If I'm feeling a bit sad, I'm like, I'll put my big
blanket around me. And they get all toasty
and nice. And I think if you are prepared
for what winter is, rather than like
fighting against it all the time, it's cold and dark.
Like, yes, I know it's cold and dark. That's what winter
is. Yes, lean in. But you can now see a beautiful full moon when you, like, walking home from work, which you didn't...
You can light a roaring log fire.
Candles look better now.
Really reaching bottom of the barrel there.
I am, but...
Candles look better now.
Okay, so in summer, you to get quite annoyed because the candles will only really come into their own at about 10.30pm, and I'd be like, well, watching TV.
4 p.m.
4 p.m. Get home. Candles on.
A wreath is nice. A wreath is nice.
Street lights are nice. Street lights are nice.
Think of yourself.
You just have to not pull against it.
Yes, you're right.

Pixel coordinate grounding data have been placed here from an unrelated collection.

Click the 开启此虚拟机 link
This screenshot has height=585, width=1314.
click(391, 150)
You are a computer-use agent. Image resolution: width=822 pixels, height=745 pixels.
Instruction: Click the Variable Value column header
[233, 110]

I've been pulling really hard.
Good winter boots.
Yes.
You cannot scrimp on that.
Number one thing comes from Tom Coates himself.
Okay.
Stop wearing my trousers, Stevie.
Yes.
I said that every time he's say Tom.
He's got other strings to his bow.
Yeah.
It's not his quote, but he likes it.
There's no such thing as bad weather.
There is only inappropriate clothing.
Someone said that to me last week in Penn's Ants
because I arrived after a rainstorm in like a faux fur coat
looking like a wet bear.
And they said that and I wanted to punch them.
Absolutely.
But also, I like it.
He's probably said it in a very helpful way, as in his to prepare.
It's not helpful if the person is already in the inappropriate clothing.
No, not helpful.
That is the least helpful thing to say.
Real bad.
At the beginning of the day, that's when we say it, Tom.

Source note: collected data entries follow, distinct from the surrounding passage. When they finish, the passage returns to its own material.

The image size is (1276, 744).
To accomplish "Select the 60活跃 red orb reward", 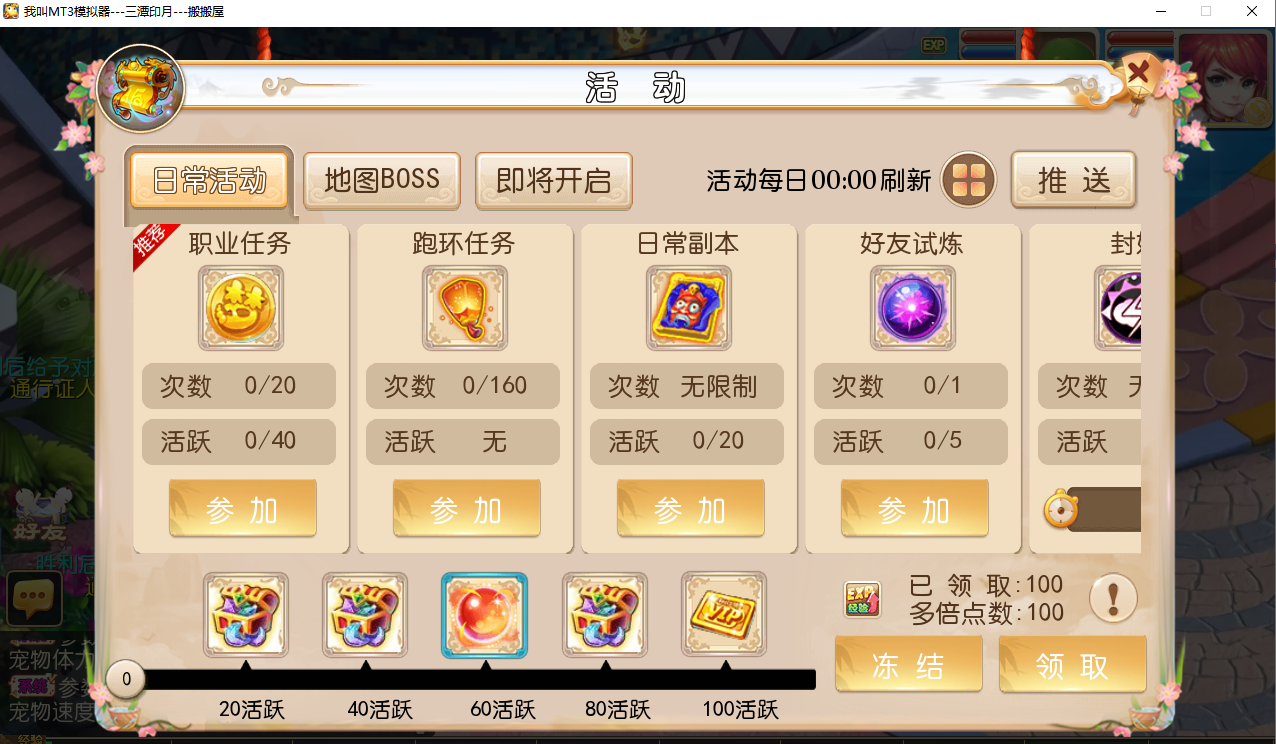I will (x=485, y=615).
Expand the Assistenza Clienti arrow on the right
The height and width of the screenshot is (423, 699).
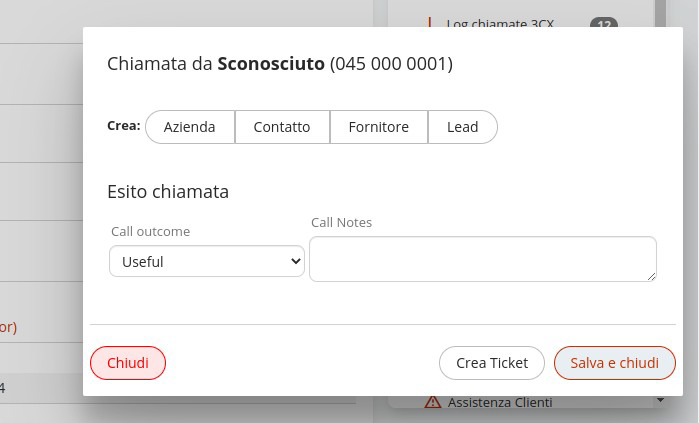tap(660, 400)
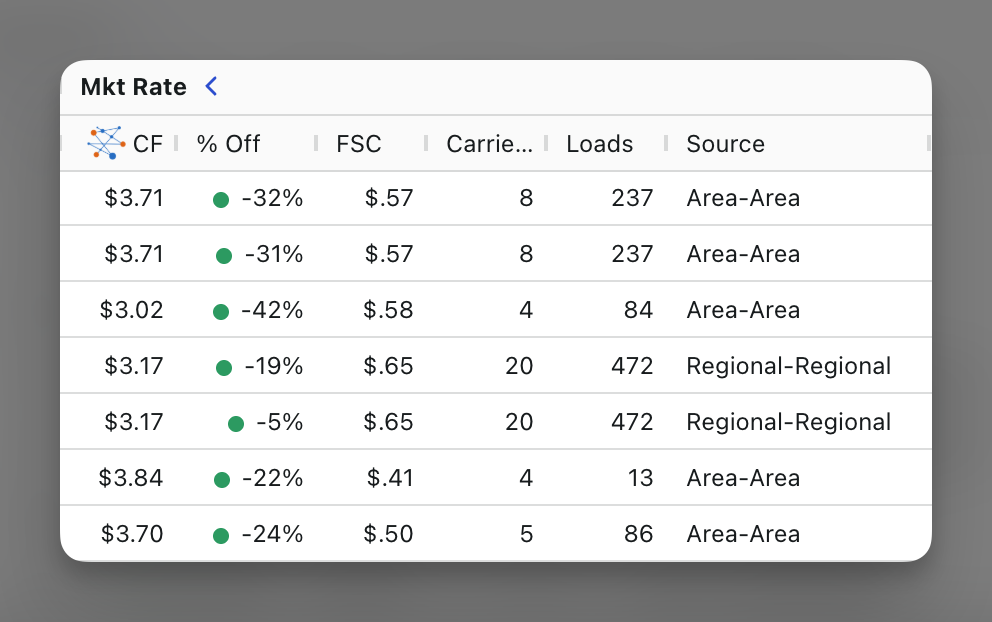Image resolution: width=992 pixels, height=622 pixels.
Task: Sort by the Source column header
Action: point(725,144)
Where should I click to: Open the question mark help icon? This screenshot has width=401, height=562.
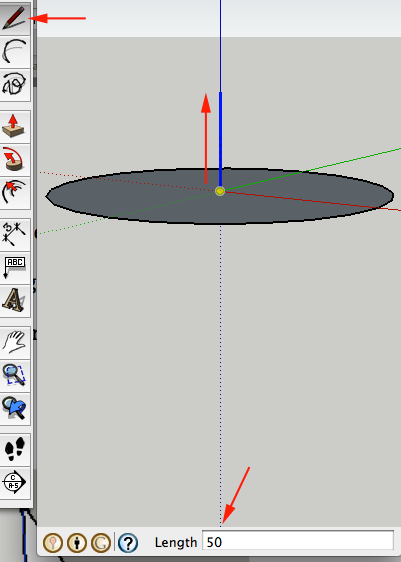(128, 543)
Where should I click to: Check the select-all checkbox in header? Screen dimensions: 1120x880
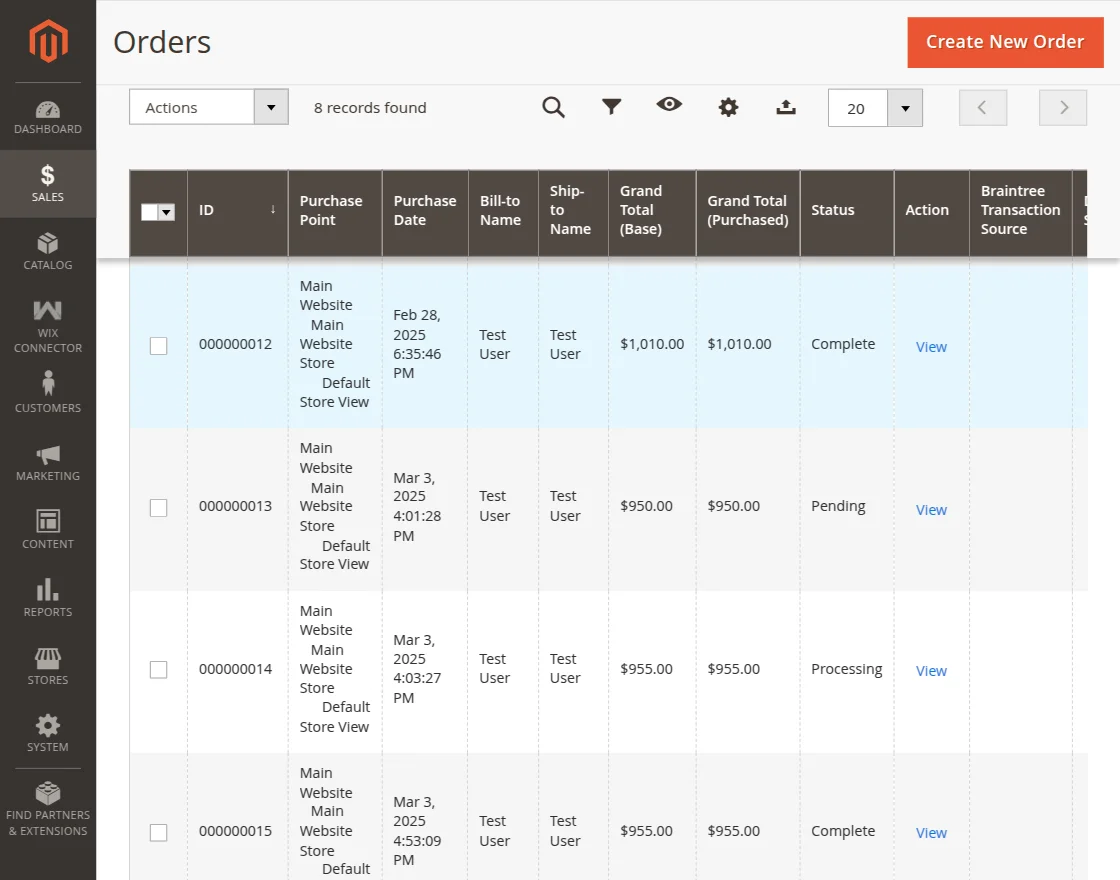[151, 212]
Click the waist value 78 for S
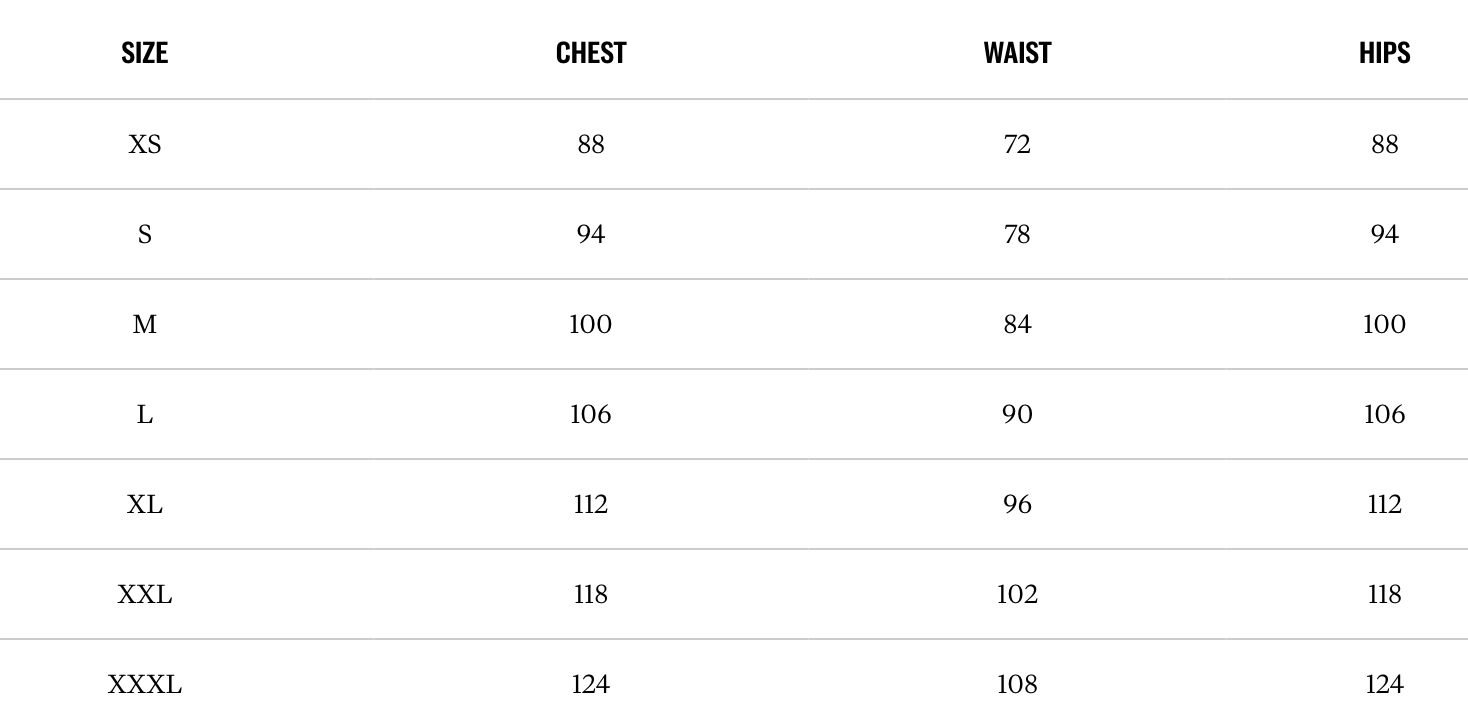1468x720 pixels. (1017, 235)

That's when we say it, Tom.
Again, you don't have to spend loads of money on winter boots,
but spend more money than you would, for example, I would go to charity shops and buy winter boots.

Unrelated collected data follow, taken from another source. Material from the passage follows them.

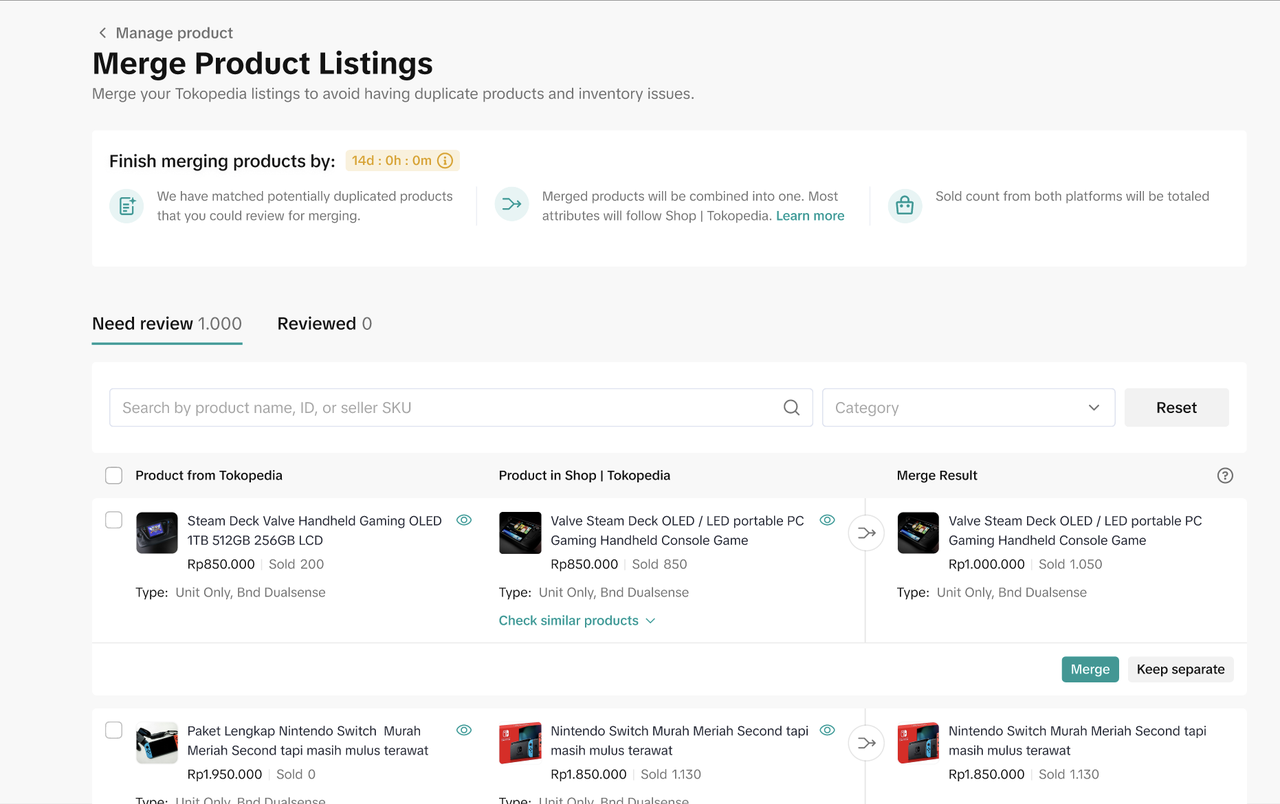The height and width of the screenshot is (804, 1280).
Task: Check the Steam Deck product row checkbox
Action: pos(114,521)
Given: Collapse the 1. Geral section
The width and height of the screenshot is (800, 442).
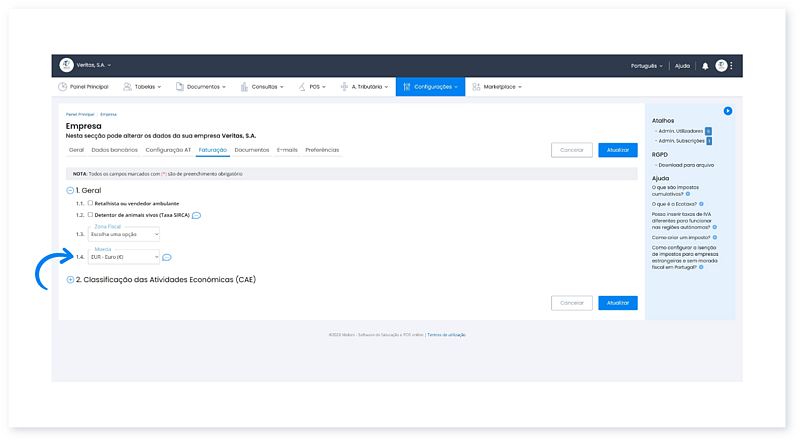Looking at the screenshot, I should (70, 190).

And then what would happen is they were like, winter boots are very much molded to someone else's feet.
Yes.
So I'd just bleed a lot from the foot.
Gross.
And then I'd have a hole in it because it's from a charity shop, so it's not actually, it's been
already worn and that's why they put it in the charity shop.
And then also then I'd like slide down hills in snow because there's no tread.
You will know what was my instinct to put on my feet.
What do I normally wear on my feet?
Oh, a light blue sort of low hanging converse with the soul, crucially.
Flapping.
Can flapping.
Flap and also trainer socks.
So the socks that go back until her ankles just bare and it's like snowing.
Genuinely, my instinct today was to put on the converse.
And then I said, no, no, no.
And lo, what have I got on?
These, I think, are almost as old as the podcast.
Oh, great.
Oh, yes, that was when we first started.
When we very first started, I bought these,
and it was a huge day for me.
I'm currently wearing these black Timberland boots
that were certainly expensive.
I certainly was thinking,
I haven't got this money.
I'll stick to these converts.
Then I was like, for God's sake, girl.
And honestly, it was transformative.
Oh, my God, yeah.
It was, I'm in.
I could absolutely do anything in these.
I have been told to stop wearing them to meetings
because they are like a,
they're a workman's big black boot.
But they are amazing.
They're not the most unfashionable things in the world.
They're great.
They're quite trendy.
They roll down a bit if I want a bit of a bit of a judge.
Okay.
Tip, tip, tip, tip two.
40 minutes in.
Roll down your boots for a bit of a chudge.
Sorry, winter.
It was just a little of life tip.
I think we've got it.
You know what?
You've judged it.
Truly, truly, truly.
I did my research.
Oh gosh, I've got one.
One sock on.
One trainer sock and one green slitherin' knee high.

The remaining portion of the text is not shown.